Top

film

Stories

 

Why 'Torture Porn' Isn't

WEB EXCLUSIVE! Notes on the contemporary horror movie

Eli Roth's Hostel movies are a slightly different story, but then again, they're quite different from each other, too. The first is an unabashed exploitation movie, primarily influenced by Takashi Miike, the Japanese cult favorite who cranks out as many as three new movies per year, frequently with incoherent plots and over-the-top cartoonish violence, but who's best-known here for the more artful and restrained Audition (which nonetheless culminates in a guy getting his feet cut off with piano wire). Hostel, which features a cameo by Miike, begins with about a half-hour of ridiculously beautiful naked European girls, then sends our heroes—a couple of dumb-ass, college-aged American tourists and their Icelandic companion backpacking across Europe—off to be tortured and slaughtered by rich businessmen who have paid for the privilege. None of what follows can be called realistic—a guy slips on blood and accidentally chainsaws himself, a Japanese girl has her face melted until her eyeball hangs out—but it's worth noting that never once is the audience invited to take pleasure in the pain of the heroes, or feel sympathy for the villains. Unlike Jigsaw, or Freddy Krueger, there's nothing appealing about Hostel's bloodthirsty bourgeoises whatsoever, and we root for their comeuppance, which they mostly get.

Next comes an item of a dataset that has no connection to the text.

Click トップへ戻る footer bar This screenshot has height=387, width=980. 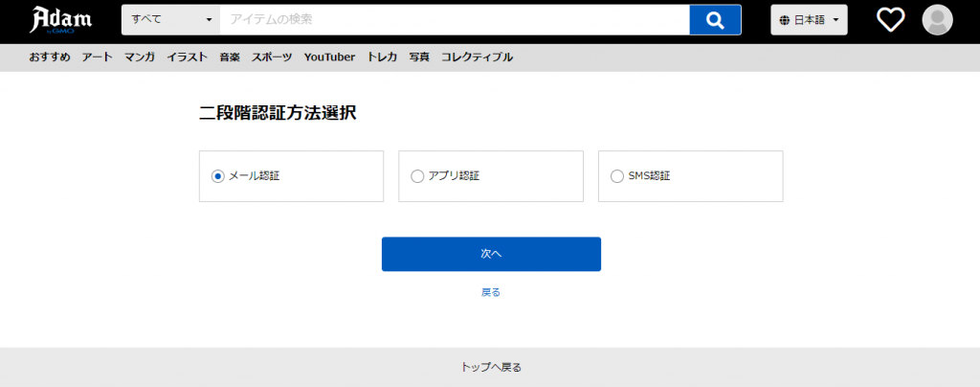490,367
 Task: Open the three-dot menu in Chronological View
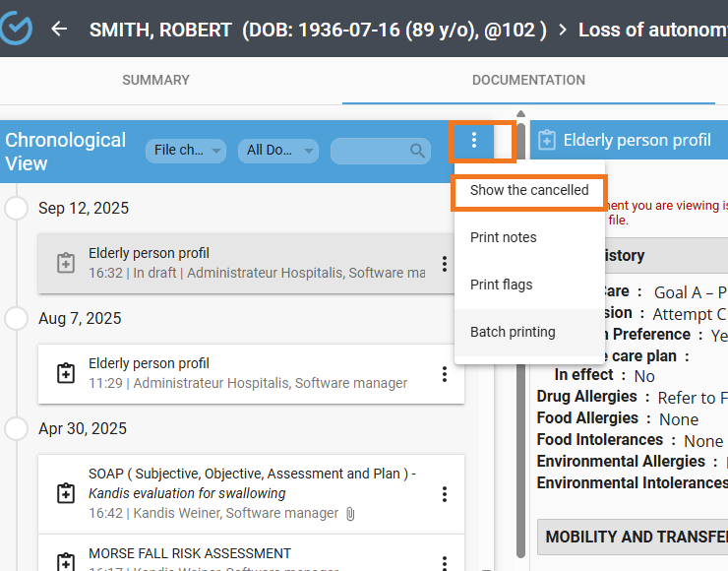(474, 141)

The recent Hostel: Part IIplays things less campily than the first and does invite us to see things from the villains' point of view, though it ultimately ends up mocking them. The idea here is similar to the thesis posited by the Tyler Durden character in Fight Club: When the real world traps you, you can learn how to feel alive again by committing violence. Roth goes further, by having his characters believe that killing someone will make them "real" men, only for them to realize, after it's too late, that it only makes them crazy. Roth has said this is a satire of the military mindset in Iraq, but Hostel: Part II also makes an allusion, mid-film, to Elizabeth Bathory, the infamous Hungarian countess who bathed in the blood of young virgins in hopes of staying young. It proved as futile, of course, as the kills our misguided businessmen make in the hope of reinvigorating their own fading youth.

For all the howls of contempt Hostel: Part II has received—after watching a bootlegged copy, Movie City News' nominally liberal David Poland ranted about a "coarsening of the culture," like some puritanical televangelist might—there actually isn't much gore onscreen, especially relative to Roth's previous films (the disease movie Cabin Fever being by far the goriest—and based on mysterious life-threatening illnesses Roth himself contracted over the years). Roth does a lot with sound and cutaways in Hostel: Part IIto make you think you're seeing more than you are, and though the climactic act of violence is quite explicit, it isn't torture.

Director Roland Joffé's Captivity is less defensible, as it isn't "about" anything more than the psychological torture of a victim who must fight her way to freedom. But it's notable that many of the film's tortures—being force-fed eyeballs, getting buried in sand, crawling through tight spaces—are only slightly more extreme than many of the stunts on TV's Fear Factor, where contestants do such things voluntarily.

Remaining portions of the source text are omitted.